Ecco allora che l’autore Neil Druckmann ha messo in chiaro le cose sin dall’inizio: questa è un’altra storia. L’obiettivo è dunque altro, diverso e lontano da quello del videogioco e questo lo si è capito molto bene nel momento in cui Kaitlyn Denver è stata scelta per impersonificare il personaggio di Abby. Se le polemiche riguardanti Bella Ramsey nei panni di Ellie durano ancora oggi e, ancora oggi, sembrano piuttosto sterili, è evidente che questa scelta abbia invece fatto riflettere in molti, noi compresi e per un motivo molto semplice: Abby ci è sempre stata mostrata come una ragazza molto muscolosa, quasi possente, la cui forza giocava un ruolo chiaro e preciso all’interno del racconto stesso. In questo senso, Denver non la ricorda ma appunto, come detto dallo stesso Druckmann, quel fattore non era necessario per il tipo di storia che avevano in mente. Ma qual è dunque questa storia?

Nonostante fino a questo momento siano stati trasmessi solamente due episodi, sembra abbastanza chiaro che il ruolo degli infetti e del Cordyceps – ovvero il fungo parassita che abbiamo conosciuto nel corso della prima stagione – sarà centrale, cercando quasi di risvegliare nello spettatore una sensazione che in molti provarono durante il lockdown dovuto al COVID-19. Eppure, nonostante la volontà di emanciparsi, non si può che tornare ai punti salienti che hanno reso The Last of Us – ed in particolar modo la sua seconda parte – quello che è.
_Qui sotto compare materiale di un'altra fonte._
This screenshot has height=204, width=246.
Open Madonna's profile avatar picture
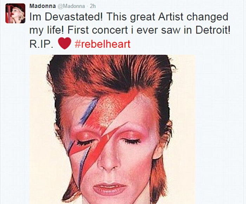coord(15,13)
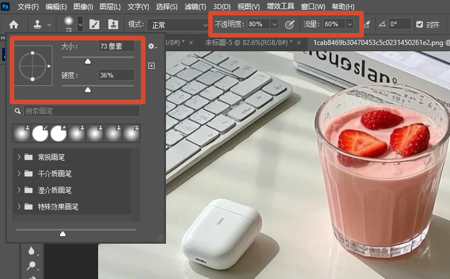Viewport: 450px width, 279px height.
Task: Select the Blur tool droplet icon
Action: pyautogui.click(x=31, y=251)
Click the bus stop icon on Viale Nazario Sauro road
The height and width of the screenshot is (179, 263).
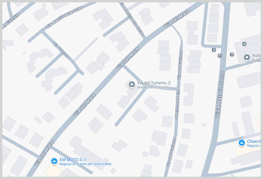pos(220,56)
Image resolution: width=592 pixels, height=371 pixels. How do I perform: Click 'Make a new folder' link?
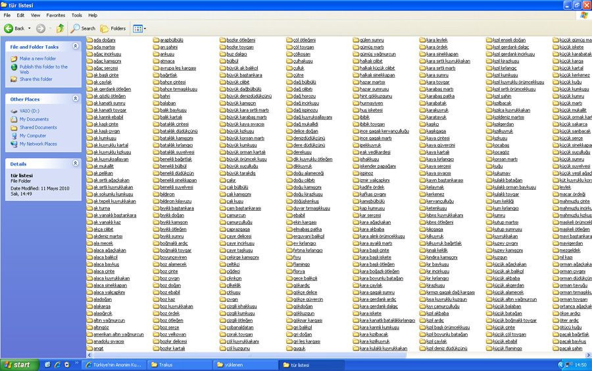tap(37, 59)
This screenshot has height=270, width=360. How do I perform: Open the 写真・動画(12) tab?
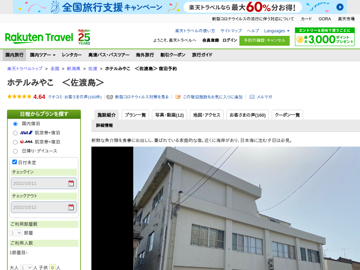[169, 115]
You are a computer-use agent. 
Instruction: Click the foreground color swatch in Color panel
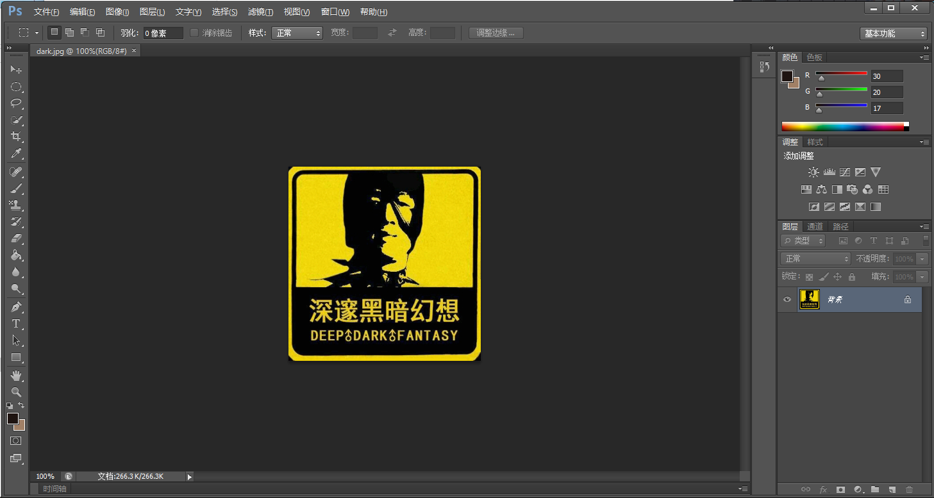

Ecco allora il bacio tra Ellie e Dina e tutto ciò che ne consegue di Future Days e quello che è forse il punto più drammatico di tutta la serie, ovvero la morte di Joel. Un momento catartico, centrale, decisivo ma che, onestamente, non è riuscito a riportare allo spettatore quel pathos vissuto nel 2020.

Il costante e continuo paragone con il videogioco ha ben poco senso e non è di certo il nostro obiettivo, soprattutto se si considera che la serie è stata rinnovata per una terza stagione, dunque è probabile che la storia di The Last of Us Parte II venga spezzettata e che queste due stagioni siano riempite di flashback e momenti del tutto originali, il che è soltanto positivo se si vuole prendere una propria strada. La sensazione è che però il videogioco sia talmente grande da pesare sulle spalle di questa trasposizione e che, anche provando a toglierselo di dosso, esso torna prepotentemente. Salvo chi non conosce la storia e la sta scoprendo grazie alla serie HBO (in Italia Sky Atlantic), non c’è videogiocatore che abbia visto Through the Valley senza sapere come sarebbe andata a finire, rendendo così tutto il resto sfondo, contorno di un piatto che noi stessi abbiamo ordinato e di cui conosciamo già il sapore.

Ecco allora che tutta la parte di lotta per la sopravvivenza contro gli infetti – dunque un punto cruciale per il nuovo corso di Druckmann – diventa quasi superfluo, quasi noioso. Ma tutto questo è giusto? Cosa avrebbero dovuto fare dunque, riportare fedelmente quasi shot by shot gli eventi del videogioco, così da dare il contentino allo spettatore affezionato e portarsi a casa la pagnotta senza problemi? No, no di certo. Il pensiero di Neil Druckmann è secondo noi non solo la quello giusto da seguire, ma anche l’unico possibile. Attenzione però a come lo si realizza, perché il rischio di finire fagocitato dall’opera stessa è molto alto.